The Human Audit: What is it?

The Human Audit: What is it?
by Sue Basko

This is the third in a series of articles about businesses that sell products or services that spy on the public. 

The Human Audit is the trademarked name for Psychological Services offered by Abraxas Corporation (the developers of TrapWire), through a department they call DDER (Detecting Deception Eliciting Responses).  The Human Audit is a "system" of questioning people and telling if they are lying, developed by former CIA agent Barry L. McManus.  At Abraxas Corporation, he gets to be titled the Managing Director for Deception Detection Services.  He is also a free agent, hawking The Human Audit on his own website

The Human Audit is the same stuff that has been written for decades in popular magazines:  How to Tell if Your Man is Lying.  Except,  it is marketed through fear techniques as a way to tell if a person is a terrorist, or a corporate embezzler, or a secret assassin coming to join your ranks.  

The Human Audit is based on developing a (fake) rapport with the person, rather than, for example, torturing them.  You just take them to "a secondary location" and have a nice old chit chat with them, based on (fake) mutual respect, where you are watching to see if their eyes move up to the right and then you write on a chart that they are lying.  If they hesitate to answer, they are being deceptive.  And on and on.  

Most of us innately know if something seems fishy.   

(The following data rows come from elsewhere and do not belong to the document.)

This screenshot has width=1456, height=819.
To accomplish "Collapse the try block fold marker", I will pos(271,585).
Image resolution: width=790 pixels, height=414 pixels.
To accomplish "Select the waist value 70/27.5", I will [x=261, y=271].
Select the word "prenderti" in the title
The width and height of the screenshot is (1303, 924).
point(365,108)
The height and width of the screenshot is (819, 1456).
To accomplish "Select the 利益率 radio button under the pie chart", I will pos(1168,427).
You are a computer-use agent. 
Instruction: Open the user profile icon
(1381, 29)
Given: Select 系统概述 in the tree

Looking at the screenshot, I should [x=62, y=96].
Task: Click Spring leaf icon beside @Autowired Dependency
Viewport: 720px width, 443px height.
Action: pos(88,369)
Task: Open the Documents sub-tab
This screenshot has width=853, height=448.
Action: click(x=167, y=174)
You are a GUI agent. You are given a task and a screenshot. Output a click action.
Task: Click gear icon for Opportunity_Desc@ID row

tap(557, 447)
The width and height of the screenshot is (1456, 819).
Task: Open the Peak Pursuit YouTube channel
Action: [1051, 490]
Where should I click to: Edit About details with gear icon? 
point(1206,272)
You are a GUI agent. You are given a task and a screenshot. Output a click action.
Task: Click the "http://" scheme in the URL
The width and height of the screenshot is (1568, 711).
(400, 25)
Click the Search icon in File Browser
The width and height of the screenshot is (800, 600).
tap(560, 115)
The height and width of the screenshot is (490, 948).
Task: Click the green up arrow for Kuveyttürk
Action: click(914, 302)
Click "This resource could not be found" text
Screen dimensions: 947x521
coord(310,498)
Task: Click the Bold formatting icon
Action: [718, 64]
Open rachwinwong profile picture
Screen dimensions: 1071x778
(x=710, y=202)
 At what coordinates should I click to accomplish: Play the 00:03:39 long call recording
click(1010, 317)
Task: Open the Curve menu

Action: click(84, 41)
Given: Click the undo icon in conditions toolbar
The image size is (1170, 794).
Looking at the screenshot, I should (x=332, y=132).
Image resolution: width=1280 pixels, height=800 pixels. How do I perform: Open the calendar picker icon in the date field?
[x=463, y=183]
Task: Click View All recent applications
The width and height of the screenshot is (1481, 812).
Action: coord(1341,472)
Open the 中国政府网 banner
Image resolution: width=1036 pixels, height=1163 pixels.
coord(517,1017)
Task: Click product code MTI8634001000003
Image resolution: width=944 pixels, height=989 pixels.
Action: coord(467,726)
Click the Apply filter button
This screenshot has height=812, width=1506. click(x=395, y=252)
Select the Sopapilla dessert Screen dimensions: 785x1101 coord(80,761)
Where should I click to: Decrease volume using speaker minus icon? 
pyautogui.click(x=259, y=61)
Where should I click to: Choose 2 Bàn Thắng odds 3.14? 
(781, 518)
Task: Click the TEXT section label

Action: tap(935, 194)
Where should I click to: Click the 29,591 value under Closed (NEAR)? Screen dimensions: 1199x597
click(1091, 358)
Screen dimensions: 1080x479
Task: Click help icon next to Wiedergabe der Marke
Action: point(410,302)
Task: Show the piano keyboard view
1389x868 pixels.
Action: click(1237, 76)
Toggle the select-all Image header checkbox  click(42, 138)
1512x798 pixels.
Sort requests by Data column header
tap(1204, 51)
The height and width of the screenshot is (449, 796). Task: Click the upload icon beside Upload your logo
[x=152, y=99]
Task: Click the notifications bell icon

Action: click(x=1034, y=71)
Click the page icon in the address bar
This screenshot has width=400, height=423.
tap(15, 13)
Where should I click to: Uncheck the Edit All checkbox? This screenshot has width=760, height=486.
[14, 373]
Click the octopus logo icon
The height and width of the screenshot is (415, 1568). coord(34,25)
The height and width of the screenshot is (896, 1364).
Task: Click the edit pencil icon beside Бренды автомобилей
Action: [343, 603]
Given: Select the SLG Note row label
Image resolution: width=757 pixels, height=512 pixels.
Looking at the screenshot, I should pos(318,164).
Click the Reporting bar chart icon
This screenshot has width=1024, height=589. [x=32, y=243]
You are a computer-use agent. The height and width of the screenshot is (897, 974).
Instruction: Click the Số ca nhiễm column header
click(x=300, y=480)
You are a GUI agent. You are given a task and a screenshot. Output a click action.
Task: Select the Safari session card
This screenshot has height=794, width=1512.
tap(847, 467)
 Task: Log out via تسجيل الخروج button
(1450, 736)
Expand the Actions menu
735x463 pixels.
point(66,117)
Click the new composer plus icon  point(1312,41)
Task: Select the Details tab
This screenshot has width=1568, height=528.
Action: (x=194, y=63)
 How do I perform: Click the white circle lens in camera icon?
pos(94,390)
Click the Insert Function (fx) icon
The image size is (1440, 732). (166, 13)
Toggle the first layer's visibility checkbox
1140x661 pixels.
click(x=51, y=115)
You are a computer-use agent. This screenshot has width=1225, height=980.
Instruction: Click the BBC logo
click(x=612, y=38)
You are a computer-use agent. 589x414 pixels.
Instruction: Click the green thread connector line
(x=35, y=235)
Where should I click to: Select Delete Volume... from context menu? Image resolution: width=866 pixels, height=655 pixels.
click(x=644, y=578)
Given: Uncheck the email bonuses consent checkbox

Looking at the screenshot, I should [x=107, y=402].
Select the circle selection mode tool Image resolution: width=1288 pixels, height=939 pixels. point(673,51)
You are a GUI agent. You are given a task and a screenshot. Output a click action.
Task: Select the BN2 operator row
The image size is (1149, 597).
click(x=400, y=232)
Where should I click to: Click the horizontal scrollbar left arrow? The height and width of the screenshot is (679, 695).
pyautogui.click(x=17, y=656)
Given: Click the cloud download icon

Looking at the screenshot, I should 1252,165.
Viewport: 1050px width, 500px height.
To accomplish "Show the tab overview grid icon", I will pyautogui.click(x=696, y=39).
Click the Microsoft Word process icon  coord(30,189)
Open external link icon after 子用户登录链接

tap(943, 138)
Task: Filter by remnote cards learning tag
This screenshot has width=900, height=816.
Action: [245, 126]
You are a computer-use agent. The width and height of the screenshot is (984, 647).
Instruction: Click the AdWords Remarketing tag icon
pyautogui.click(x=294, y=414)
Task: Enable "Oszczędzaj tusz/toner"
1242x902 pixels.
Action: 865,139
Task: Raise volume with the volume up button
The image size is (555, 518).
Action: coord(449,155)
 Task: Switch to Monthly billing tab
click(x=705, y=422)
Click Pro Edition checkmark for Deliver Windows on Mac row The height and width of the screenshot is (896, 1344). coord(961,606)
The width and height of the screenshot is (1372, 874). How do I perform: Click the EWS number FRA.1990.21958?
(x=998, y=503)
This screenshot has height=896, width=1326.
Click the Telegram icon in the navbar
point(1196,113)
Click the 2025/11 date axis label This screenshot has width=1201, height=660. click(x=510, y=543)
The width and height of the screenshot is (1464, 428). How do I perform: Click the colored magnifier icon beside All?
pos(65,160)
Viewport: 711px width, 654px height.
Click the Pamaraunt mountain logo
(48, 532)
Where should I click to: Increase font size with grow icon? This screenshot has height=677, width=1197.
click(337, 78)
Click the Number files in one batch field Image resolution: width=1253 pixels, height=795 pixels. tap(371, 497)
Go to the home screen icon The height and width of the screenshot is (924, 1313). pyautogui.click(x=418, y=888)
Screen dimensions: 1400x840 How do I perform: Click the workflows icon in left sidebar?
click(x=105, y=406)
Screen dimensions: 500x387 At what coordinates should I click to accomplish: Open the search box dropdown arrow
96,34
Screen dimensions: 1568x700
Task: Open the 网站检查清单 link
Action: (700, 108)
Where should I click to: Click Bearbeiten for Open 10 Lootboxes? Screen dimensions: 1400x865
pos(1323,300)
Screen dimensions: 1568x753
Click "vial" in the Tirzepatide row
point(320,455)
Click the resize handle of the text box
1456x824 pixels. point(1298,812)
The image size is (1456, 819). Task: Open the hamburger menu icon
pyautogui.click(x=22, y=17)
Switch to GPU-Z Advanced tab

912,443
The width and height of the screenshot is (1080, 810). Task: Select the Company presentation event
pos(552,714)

The Human Audit is proof positive that today, our government will purchase anything, as long as it is marketed to fear.  "You may have only minutes to determine friend or foe," says the ad shown below.    According to The Human Audit system, if a person coming over the border hesitates in his or her answers, that could signal a terrorist.  It may also be a sign of a person with common sense who hesitates to tell all to an imposing, invasive interrogator.    
The Human Audit ad.


Abraxas Corporation also sells a program they call Street Smart, for people going overseas.  It actually sounds pretty smart, although marketed to fear of terrorists and attack.  Can't these folks ever just relax and expect goodness from others?  Ahh, expectations of goodness are not marketable. Here's a snippet of the brochure:



I read the whole 60+ page powerpoint presentation about The Human Audit.   If developing "rapport" does not elicit responses, the interrogator is to develop a "theme."  A theme is where the interrogator pretends to side with the wrongdoing he believes the subject has done.  The interrogator makes statements that excuse the wrongdoing and agree with it -- to see if the subject will then talk.  Playing a "theme" is like having the Interrogator playing  both Good Cop and Bad Cop.

I have seen a variation of this theme elicitation played by law enforcement infiltrators in the Occupy movement.  The infiltrators, rather than falsely "agreeing," will argue with a reasonable, nonviolent person that their position is too tame and not effective.  They will hurl abuse on the person,  using name calling and threats.  The goal, obviously, is to entrap the person into making statements that can be used against them later.  This makes me think vulnerable people, such as those engaged in protest, should be trained to counter the manipulative techniques used by undercover agents.


"Rapport - exists from the beginning and is there for the taking if you don't destroy it."  Do people on the hot seat really believe an interrogator/ interviewer is sympatico with them?  lol.



The powerpoint slide on "Ways to Damage Rapport" lists such things as downgrading the person's status or interrupting them.  This seems like useful, but obvious, information.

ANALYSIS AND COMMENTARY:   Abraxas Corporation has taken an obvious skill that is innate and widely known and turned it into a product, hyped it, and marketed it as if it is something big and important.  Kudos to them on their market-savvy skill.  However, this is not to downplay the skills and knowledge held by Barry L. McManus, who did spend decades learning what he is sharing.  The concerns are that this product is being marketed to our government entities, and whether we should be paying a high dollar amount for the obvious.  Also, a great part of The Human Audit is based on assuming others are dishonest,  and on manipulating them to say what the interrogator/ interviewer believes they should say.  For example, The Human Audit takes  it as a lie if a person says they do not know something or do not have some piece of information.  In a legal deposition, if a questioner repeats a question or asks it in a different form, we object, "Asked and answered."  In The Human Audit, saying "I don't know" means you are lying.

WHAT IS MOST OFFENSIVE about this is that the CIA Interrogator mindset is being spread to ordinary people.  The Human Audit is a system based on distrust, trickery, and manipulation.  It is a system where the interviewer is allowed to lie (create a "theory"), but expects the interviewee to respond with truth.  This is not the sort of mindset we need or want in our law enforcement or corporations.  This mindset is largely the crux of many problems in the U.S. today, rather than being a solution.  Also, most intelligent people, when confronted with manipulation that is meant to trick them into talking, do the reverse and shut down.  And wisely so.

Note: Since Abraxas Corporation chose the name The Human Audit, I wondered if the company and/or Mr. McManus were associated with Scientology, which uses the term "auditing" for their system of questioning their members.  The systems and ideology seem to have many similarities.  I have looked online and have not found any connection.